Kedua, permintaan pasar internasional juga perlu dipahami. ”Jangan sampai hilirisasi industri hanya semata memenuhi ambisi hilirisasi, tapi tidak memperhatikan demand (permintaan) masyarakat internasional atau buyer. Contoh, kopi, market ingin certified label, tapi kita baru bisa ekspor green bean,” ujar Sri Astuti.
Selain itu, semua kepingan penting dalam rantai pasok perlu disiapkan di dalam negeri. Hilirasi juga memerlukan produk tengah (intermediate) selain bahan baku. Apabila produk tengah ini belum ada, investor bisa diundang untuk membangun pabrik yang memproduksi produk tengah ini.

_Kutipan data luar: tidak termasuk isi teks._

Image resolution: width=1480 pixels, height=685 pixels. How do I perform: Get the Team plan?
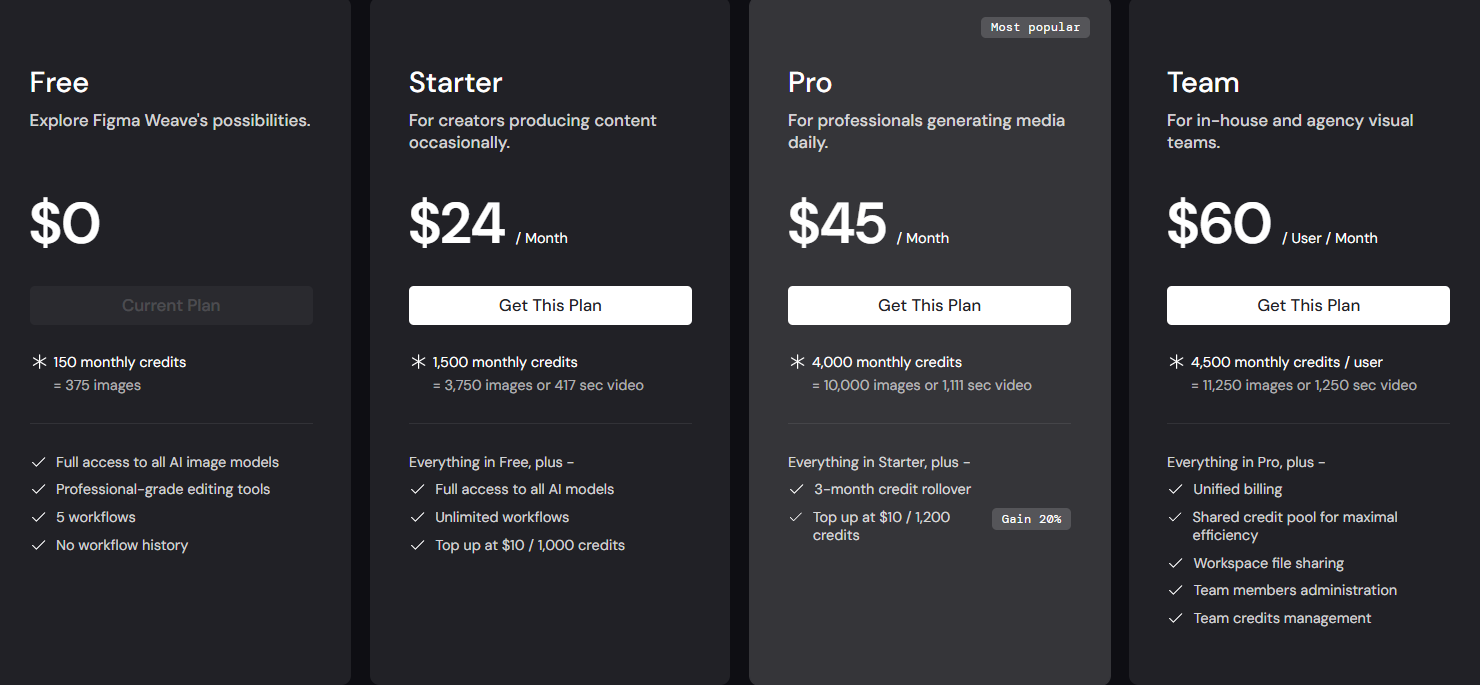(1308, 305)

Karena ekspor ini, menurut Aviliani, kendati nilai tukar rupiah terus menurun dan kini angka inflasi mencapai 4 persen dibandingkan periode sama tahun lalu, kondisi Indonesia dinilai tetap aman. ”Pemerintah Indonesia masih memiliki saldo banyak sekali, kelihatannya akan digunakan subsidi BBM (bahan bakar minyak) sampai akhir tahun. Pertumbuhan ekonomi juga diperkirakan masih bisa 4,5 persen sampai 5 persen dan daya beli masih bisa dijaga. Jadi kalau sampai akhir tahun masih menjanjikan,” tuturnya.
Kendati optimisme tinggi, termasuk juga optimisme masyarakat, lanjut Aviliani, momentum ini perlu digunakan setidaknya sampai akhir tahun. Harapannya, pertumbuhan ekonomi bagus, apalagi masyarakat juga sudah mau menggunakan uang untuk konsumsi.
Aviliani mengingatkan, pemerintah perlu mempersiapkan tahun 2023 saat normalisasi kebijakan sudah kembali dan defisit anggaran kembali ke 3 persen.
Di sisi lain, Aviliani mengingatkan, pemerintah perlu mempersiapkan tahun 2023 saat normalisasi kebijakan sudah kembali dan defisit anggaran kembali ke 3 persen. Selain itu, harus diwaspadai penurunan harga komoditas yang berarti penerimaan negara mungkin tak sebesar tahun ini.
Karena itu, kata Aviliani, sementara kondisi belum sepenuhnya normal akibat perang Ukraina-Rusia setelah pandemi Covid-19, apakah masih dimungkinkan defisit di atas 3 persen. Selain itu, jika perang belum selesai dan harga sebagian barang naik, sosialisasi kepada masyarakat diperlukan. Daya beli masyarakat juga perlu tetap dijaga.
Rektor UI Ari Kuncoro seusai acara juga mengingatkan, kondisi yang relatif baik di Indonesia ini perlu dimanfaatkan. Sumber daya alam seperti nikel, bauksit, tembaga, maupun industri komponen mobil listrik adalah kesempatan Indonesia masuk rantai pasok dunia.